Этими речами добряк Педант, который вне сцены носил имя Блазиус, старался поднять настроение барона. При этом работа языка нисколько не мешала проворству его рук. Рискуя прослыть надоедливым болтуном, он все равно считал, что уж лучше оглушить молодого человека потоком слов, чем позволить ему снова впасть в тягостные раздумья.
Туалет Сигоньяка вскоре был завершен. Театр требует быстрых переодеваний, и у актеров большая сноровка в такого рода превращениях. Наконец, очень довольный результатом своих усилий, старый комедиант схватил барона за кончики пальцев и, словно невесту к алтарю, подвел его к венецианскому зеркалу.

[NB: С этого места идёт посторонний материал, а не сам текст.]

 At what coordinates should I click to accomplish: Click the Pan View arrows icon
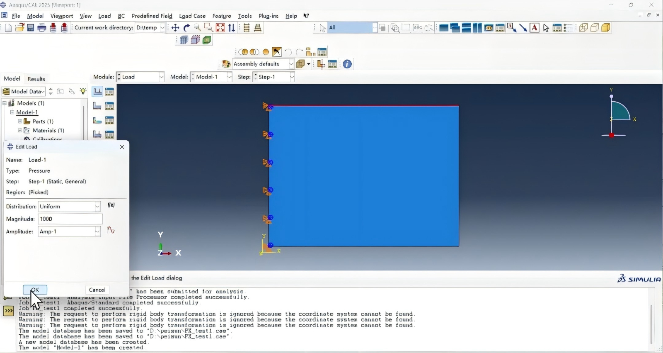click(x=175, y=28)
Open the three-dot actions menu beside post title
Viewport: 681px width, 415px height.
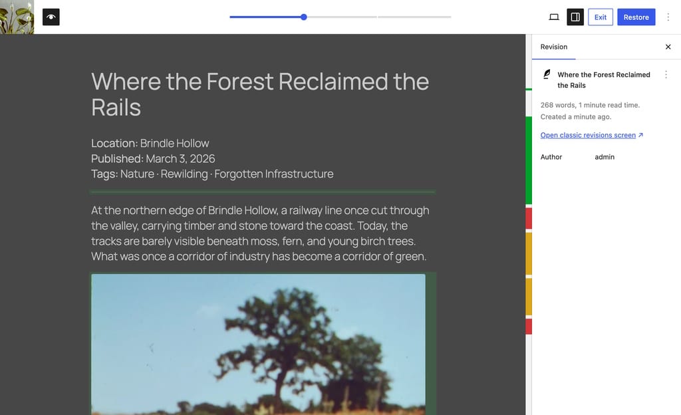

– А теперь извольте взглянуть на вашу милость! – торжественно произнес он.
В первое мгновенье Сигоньяку показалось, что он видит в зеркале чужое отражение. Он невольно обернулся и взглянул через плечо – не стоит ли кто-нибудь позади него. Зеркало повторило его движения, а значит, это, вне всякого сомнения, был он сам. Но не тот прежний Сигоньяк – тощий, грустный, жалкий и смешной в своем убожестве, а изящный и горделивый молодой человек. Старая одежда барона, сброшенная на пол, сейчас напоминала ту невзрачную серую оболочку, которую сбрасывает куколка перед тем, как в обличье златокрылого мотылька, переливающегося киноварью и лазурью, взвиться ввысь. Безвестное существо, заключенное в кокон нищеты, внезапно вырвалось из заточения и засияло под ясными солнечными лучами, падавшими в окно, словно изваяние, с которого скульптор сдернул покрывало. В ту минуту барон де Сигоньяк увидел себя таким, каким нередко воображал себя в мечтах, в которых он был одновременно и героем, и очевидцем необычайных событий. Победоносная улыбка мелькнула на его бледных губах, и юность, давным-давно погребенная под тяжестью невзгод, окрасила румянцем его похорошевшее лицо.
Стоя в двух шагах, Блазиус любовался своим творением, словно живописец, положивший последний мазок на холст.
– Если вы преуспеете при дворе, как я надеюсь, и вернете себе прежнее богатство, а я к тому времени окажусь отставным актером, не откажите пожаловать мне должность хранителя вашего гардероба, – проговорил он, подражая смиренному просителю, и шутовски поклонился преобразившемуся Сигоньяку.
– Я приму к сведению вашу просьбу, – улыбнулся шутке барон. – Вы, господин Педант, – первый человек, попросивший меня о милости!